→ **WORK TASK**
Please copy exactly the part of the records below that opens with the line containing "Click the glyph icon beside LICENSE" and closes with the line containing "Given: Open Take", leaving out any pictures.

→ **DATA**
┄┄┄┄┄┄┄┄┄┄┄┄┄┄┄┄┄┄┄┄

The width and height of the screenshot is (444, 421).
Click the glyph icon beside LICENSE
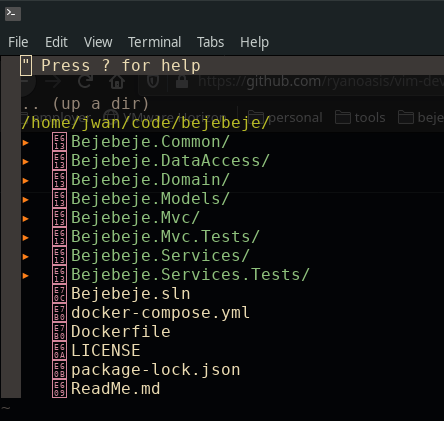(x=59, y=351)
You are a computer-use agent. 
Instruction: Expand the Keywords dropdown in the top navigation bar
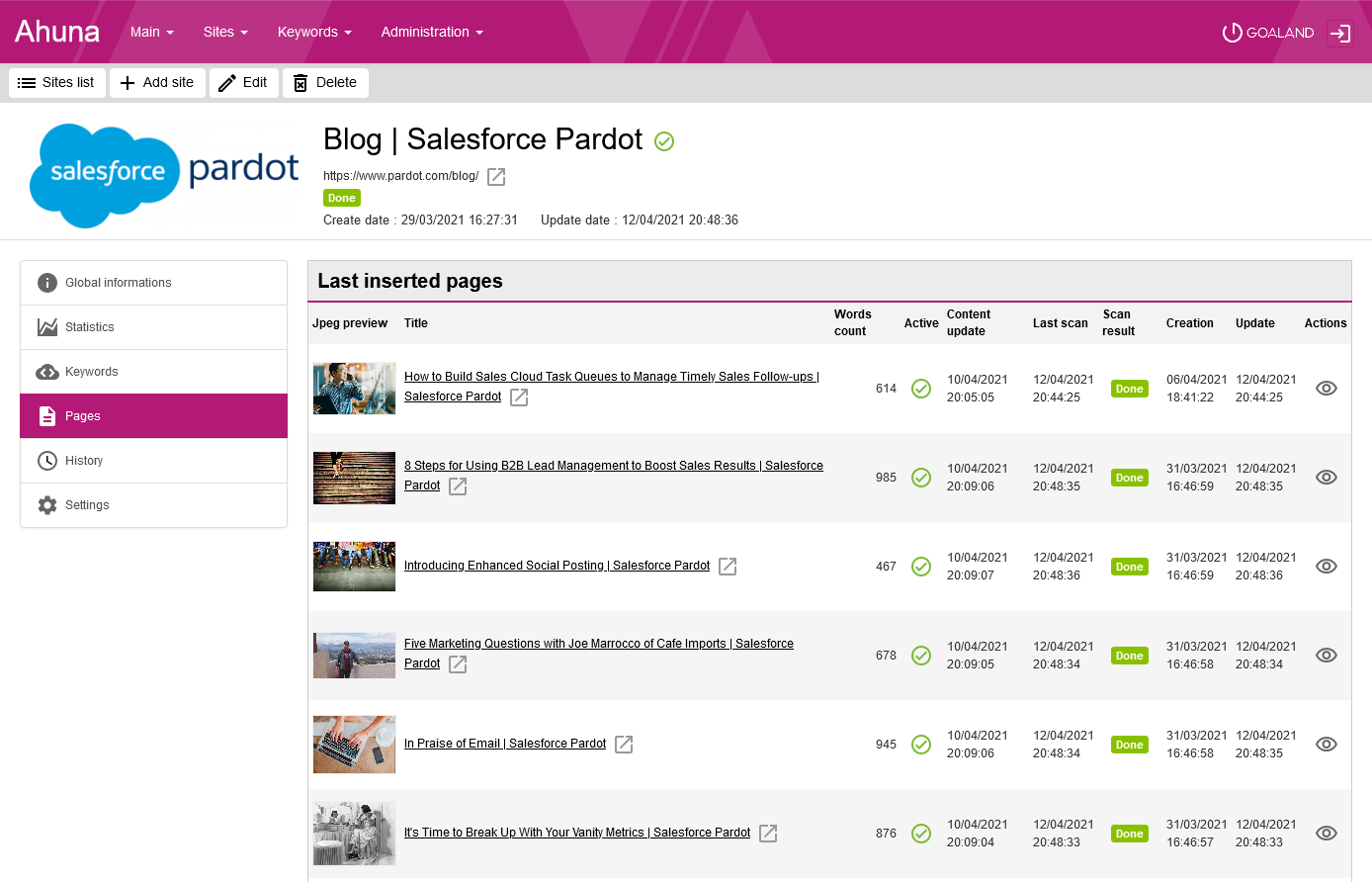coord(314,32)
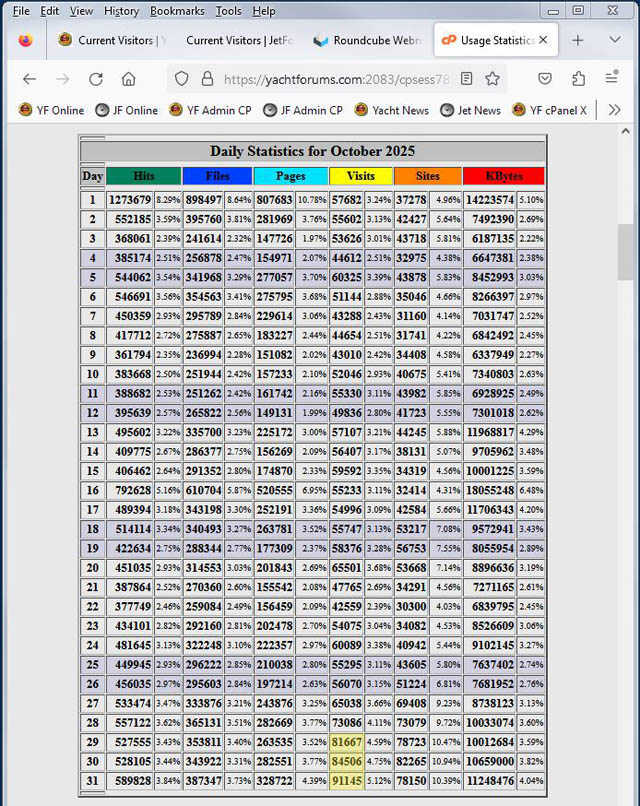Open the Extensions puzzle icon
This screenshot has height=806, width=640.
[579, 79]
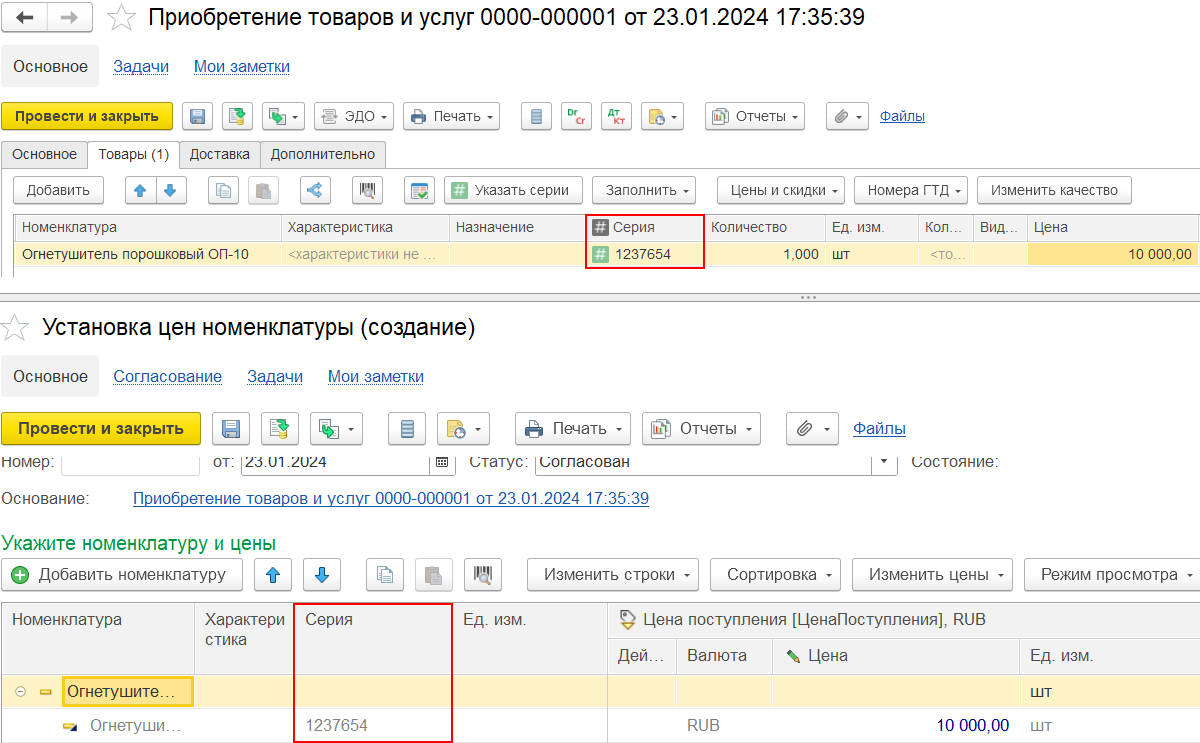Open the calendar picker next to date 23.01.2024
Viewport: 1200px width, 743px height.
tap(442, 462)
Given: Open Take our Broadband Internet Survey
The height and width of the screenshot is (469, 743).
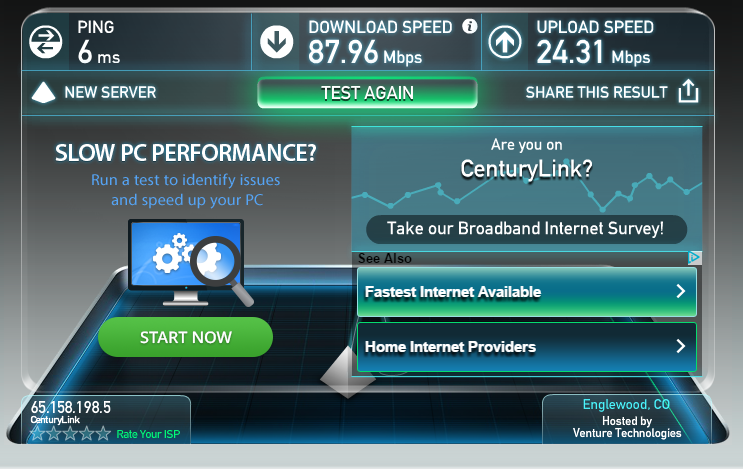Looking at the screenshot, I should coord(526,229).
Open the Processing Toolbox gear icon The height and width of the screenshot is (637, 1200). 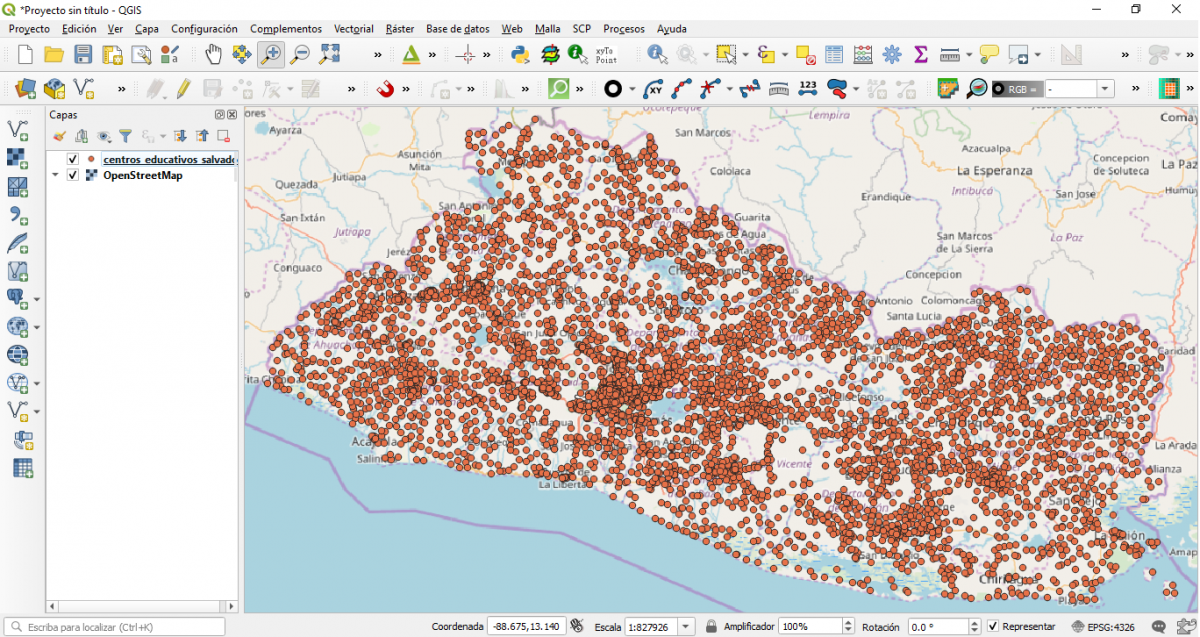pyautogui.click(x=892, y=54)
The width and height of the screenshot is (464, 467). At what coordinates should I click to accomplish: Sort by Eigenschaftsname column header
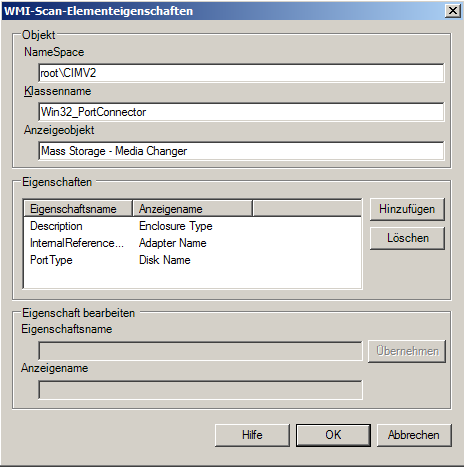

┄┄┄┄┄┄┄┄┄┄┄┄┄┄┄┄┄┄┄┄

→ **EXERCISE RESPONSE**
Click the glyph icon beside LICENSE
(x=59, y=351)
You are a computer-use agent. 
Instruction: Expand the Keywords dropdown in the top navigation bar
coord(314,32)
Open the Extensions puzzle icon
This screenshot has height=806, width=640.
[579, 79]
Open the calendar picker next to date 23.01.2024
Viewport: 1200px width, 743px height.
tap(442, 462)
Given: Open Take our Broadband Internet Survey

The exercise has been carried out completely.